Wednesday 31 October 2012

Kolkata: Durga puja and a leprosy trial Oct 2012

City celebrates Durga and we do our leprosy sums
My next stop was Kolkata, this city has managed to avoid India’s dash to modernity. The place is full of crumbling buildings and the stately Ambassador car tootles around the streets.  The architecture is a treat with many interesting 19 century buildings but this does not compensate for the obvious poverty. I also find the sight of rickshaw pulled by men offensive to human dignity.
Durga Puja is Kolkata’s big festival, many people would flee the city but I had arranged a review meeting of one of our leprosy studies so glimpsed the city festivities. Durga Puja lasts for 10 days and is when Durga renews her energy and defeats the evil in the world, bringing her female shakti energy. The festival happens around the temples and now these are covered in LED lights and each temple has its own flashing images, Ganesh or arjun.
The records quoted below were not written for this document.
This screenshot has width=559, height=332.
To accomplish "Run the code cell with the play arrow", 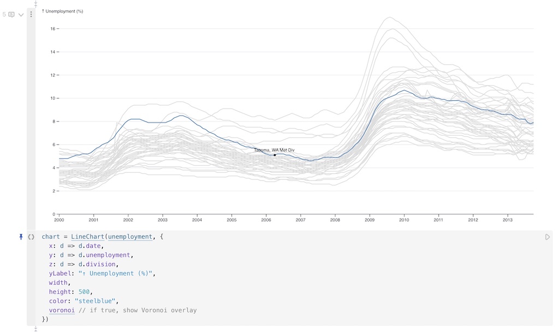I will (x=548, y=237).
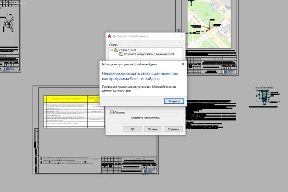Select the Связи с Excel node icon
288x192 pixels.
click(116, 50)
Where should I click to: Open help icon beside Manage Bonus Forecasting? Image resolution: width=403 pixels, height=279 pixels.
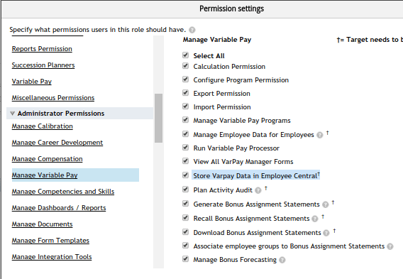(282, 260)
The temples also compete over designs and there are competitions between the temples with even sections for the most ecological temple. People are out all night at the temples and the police set up elaborate crowd control giving 2/3 road over to pedestrians. I found a list of nine things to do in Puja which included dancing, eating, catching up with friends, surrounding oneself with lights and wearing bling, sadly i had left my bling at home in London.
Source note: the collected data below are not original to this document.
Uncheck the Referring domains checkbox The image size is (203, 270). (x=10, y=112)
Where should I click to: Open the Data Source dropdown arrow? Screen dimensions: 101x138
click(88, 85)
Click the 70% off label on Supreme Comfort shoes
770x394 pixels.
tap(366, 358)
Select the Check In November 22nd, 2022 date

Instead of being out dancing all night in the temples we sat by day in a deserted leprosy hospital and toiled over the trial report. This is a big study involving 350 leprosy patients and we have added a new immune-suppressant drug to their treatment. As we have done the trials so people’s different strengths have emerged; Sundar Rao may be 78 and retired but he still has a very sharp statistical brain and keeps us on track.  Joydeepa is an enthusiastic clinician in West Bengal who skilfully enrolled and encouraged patients.  We also discovered that our young Tamilian physiotherapist has a great facility with data sets and understands what has happened to all the participants better than anyone else.  Disappointingly our treatment does not improve outcomes for leprosy patients with reactions.   Many trials do not have positive results and these results are just as important to generate to prevent people receiving useless treatments. But the intellectual satisfaction of having done a study properly does not compensate for the wish to find an improved treatment.